[Kutipan Halaman]
○ ○ ○ ○ ○ ○ ○
Demokrasi Kaum Muda, Perlukah Indonesia Belajar dari Thailand?

Surabaya, Jurnal9.tv – Pembahasan tahun politik 2024 selalu menarik untuk didiskusikan. Salah satunya adalah terkait peran pemuda dalam menentukan arah politik di Indonesia. Maka dari itu, “Demokrasi Kaum Muda, Belajar dari Thailand” dibahas dalam dialog Jurnal9 Pagi Akhir Pekan yang ditayangkan di Tv9 Nusantara.

Berkaitan dengan tema, maka perlu diketahui bahwa di Thailand sendiri baru saja selesai melaksanakan pemilihan dengan hasil yang di luar dugaan. Partai-partai oposisi yang dimotori anak muda secara mengejutkan mampu mengalahkan kedigdayaan partai militer yang selama ini selalu menjadi pemenang.

Baijuri,  Ketua Pengurus Koordinator Cabang (PKC) Pergerakan Mahasiswa Islam Indonesia (PMII) mengatakan, politik adalah sebuah seni untuk mengekspresikan, mengeluarkan berbagai ide dan gagasan bahwa peranan anak muda dalam proses mengawal demokrasi itu pada wilayah transformasi demokrasi politik.
○ ○ ○ ○ ○ ○ ○
[Materi yang Disediakan]

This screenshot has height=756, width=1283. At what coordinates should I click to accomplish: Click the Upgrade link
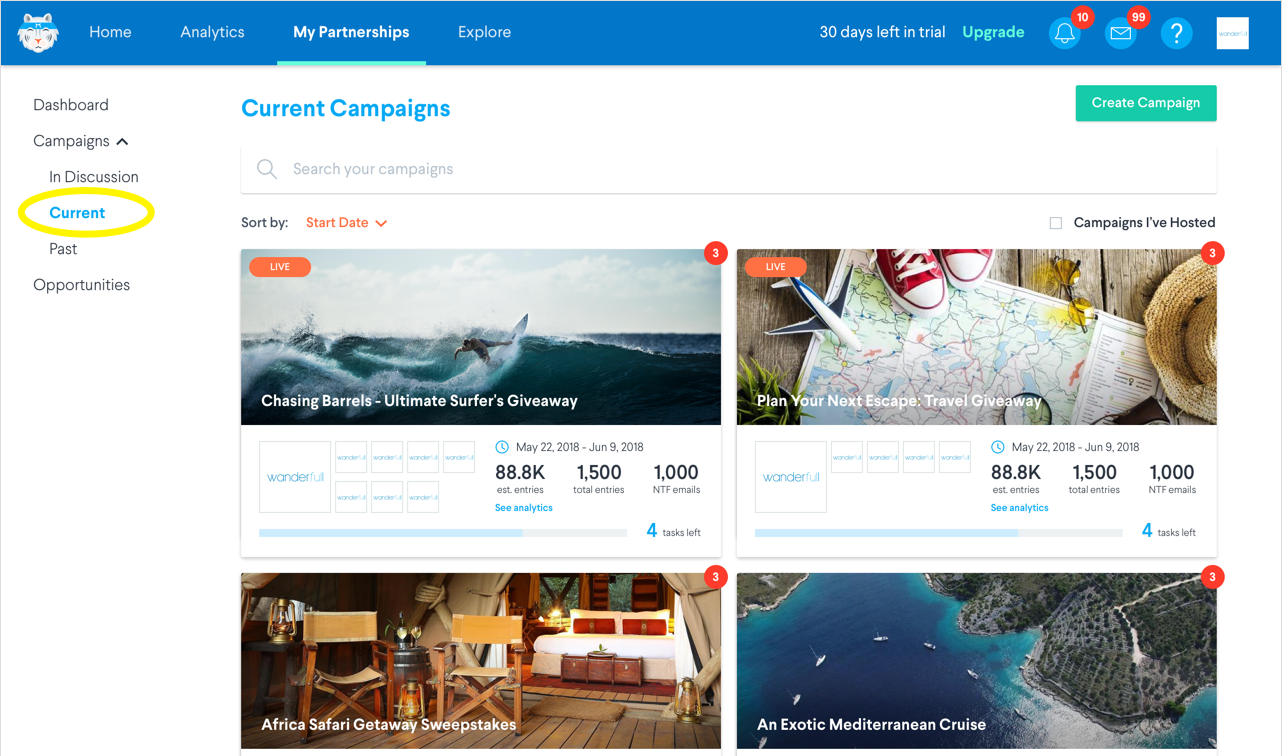coord(993,32)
○ ○ ○ ○ ○ ○ ○
[Petunjuk Latihan]
**A.** Berdasarkan kutipan halaman, jelaskan dalam satu sampai tiga kalimat mengapa tema "Demokrasi Kaum Muda, Belajar dari Thailand" dibahas dalam dialog tersebut.
**B.** Menurut kutipan halaman, di acara dan stasiun televisi apa dialog itu ditayangkan?
**C.** Salin kata demi kata bagian kutipan halaman mulai dari "Demokrasi Kaum Muda, Perlukah" sampai "di Tv9 Nusantara.".
Gunakan kutipan halaman saja sebagai sumber jawaban.

[Jawaban Tugas]
**A.** Pembahasan tahun politik 2024 selalu menarik untuk didiskusikan, salah satunya tentang peran pemuda dalam menentukan arah politik di Indonesia. Karena itulah tema tersebut diangkat dalam dialog.

**B.** Dalam dialog Jurnal9 Pagi Akhir Pekan yang ditayangkan di Tv9 Nusantara.

**C.**
Demokrasi Kaum Muda, Perlukah Indonesia Belajar dari Thailand?

Surabaya, Jurnal9.tv – Pembahasan tahun politik 2024 selalu menarik untuk didiskusikan. Salah satunya adalah terkait peran pemuda dalam menentukan arah politik di Indonesia. Maka dari itu, “Demokrasi Kaum Muda, Belajar dari Thailand” dibahas dalam dialog Jurnal9 Pagi Akhir Pekan yang ditayangkan di Tv9 Nusantara.